Application for security for costs in Vancouver estate litigation matter
The defendants in this Vancouver estate litigation action (both Kenth and Mr. Hjukstrӧm’s executor) applied for orders that the plaintiffs pay security for costs in the amount of $50,000 and $44,049.60, respectively. The defendants pointed to the fact that the plaintiffs resided in Sweden and had no connection to BC other than their Vancouver estate litigation claim. In response to the defendants’ applications, the plaintiffs provided affidavit evidence which demonstrated that one of the plaintiffs in particular was financially secure and that the plaintiffs would not be unable or unwilling to pay costs if such were ordered. In his affidavit, one of the plaintiffs committed that he would pay whatever costs were ordered against the plaintiffs even if the other plaintiffs did not pay. The defendants did not challenge the affidavit evidence and their application for security for costs in the Vancouver estate litigation claim was ultimately dismissed. There was simply no evidence that the plaintiffs would be unlikely to pay a costs order.
Purpose of an order for security for costs
The purpose of an order for security for costs is to protect a party from the likelihood that in the event of its success it will be unable to recover its costs from the unsuccessful party. However, a just balance must be struck between the potential inability to recover costs and not stifling legitimate claims. As a threshold requirement, the onus is on the applicant to show on a prima facie basis, that in the event of its success it would likely be unable to recover its costs. If that threshold is met, the next step would be to assess the risk of a legitimate claim being stifled. The relevant factors are: the ability of the plaintiff to post the security sought and the merits of the plaintiff’s claim; whether it is plain and obvious that the claim lacks merit such that the concern not to frustrate legitimate claims is engaged with less force. The mere fact that a party resides outside of BC and has no assets within BC is insufficient to meet the threshold. In Nordgren v. Hjukstrom Estate, Madam Justice Gropper rejected the defendants’ applications, holding that the defendants failed to meet the threshold requirement. There was no dispute that the plaintiffs reside outside of the jurisdiction and have no exigible assets in BC, but the defendants had not established that the plaintiffs were impecunious or that they would be unlikely to pay costs.

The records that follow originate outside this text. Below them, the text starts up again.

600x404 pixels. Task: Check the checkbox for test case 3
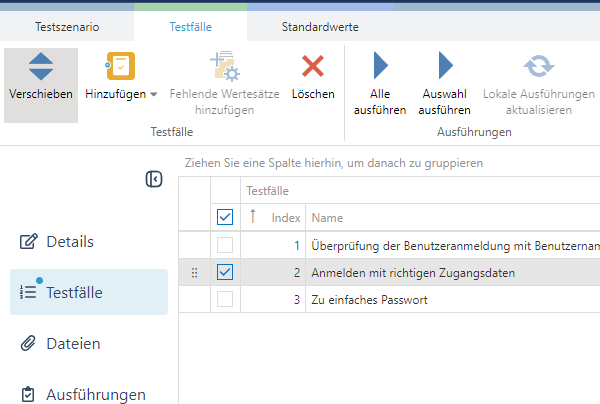coord(225,299)
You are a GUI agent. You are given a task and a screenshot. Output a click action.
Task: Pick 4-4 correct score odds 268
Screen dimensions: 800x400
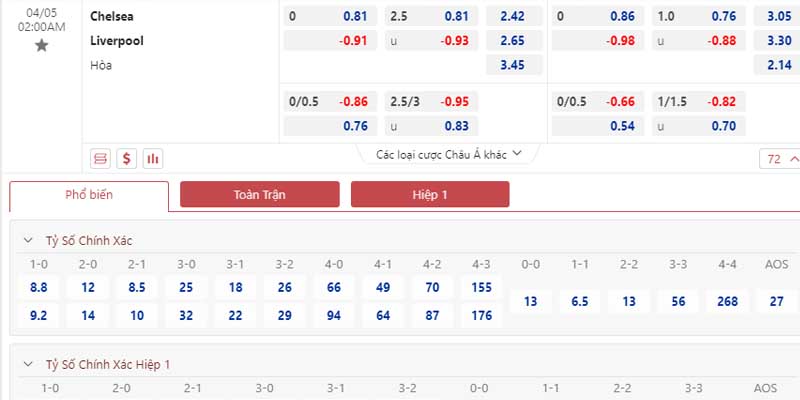click(x=727, y=302)
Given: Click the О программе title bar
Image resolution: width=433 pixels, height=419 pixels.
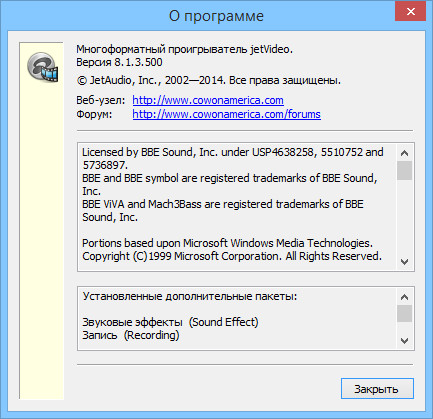Looking at the screenshot, I should pyautogui.click(x=200, y=16).
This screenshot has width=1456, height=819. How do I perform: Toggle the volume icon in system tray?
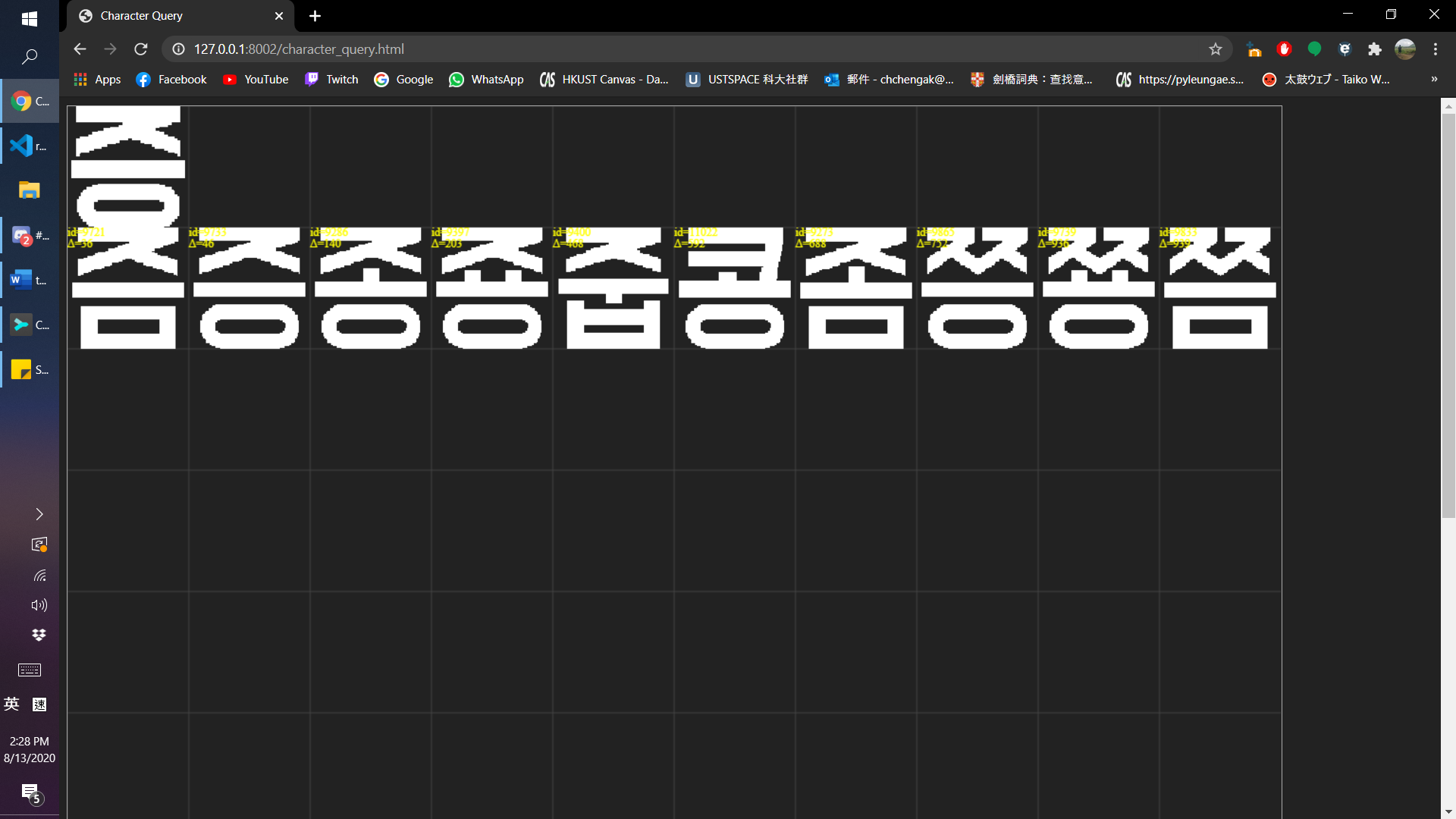click(39, 605)
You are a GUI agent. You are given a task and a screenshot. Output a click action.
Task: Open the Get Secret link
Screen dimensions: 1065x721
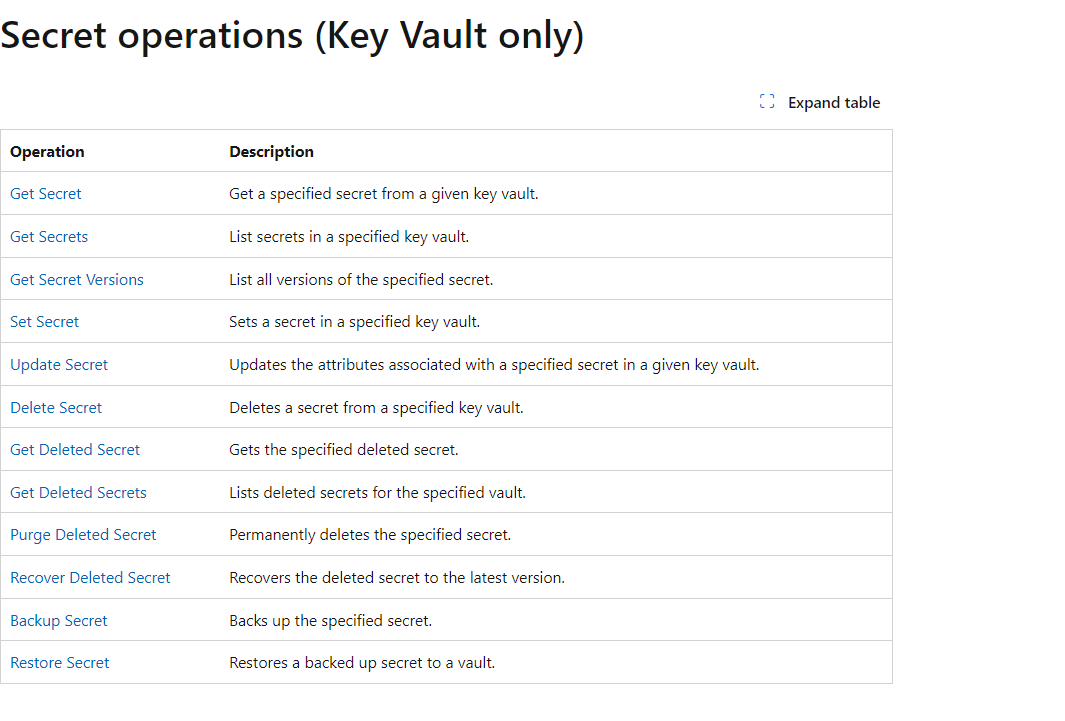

Take home point on security for costs in Vancouver estate litigation matters
Lack of exigible assets within BC is not sufficient to establish a prima facie case for security for costs where the plaintiff resides out of the jurisdiction. As is demonstrated by the decision in Nordgren, there must at least be some proof that the plaintiff is impecunious or otherwise unable to pay costs if ordered. If the defendant fails to provide evidence to meet that threshold, their application for security for costs will be dismissed.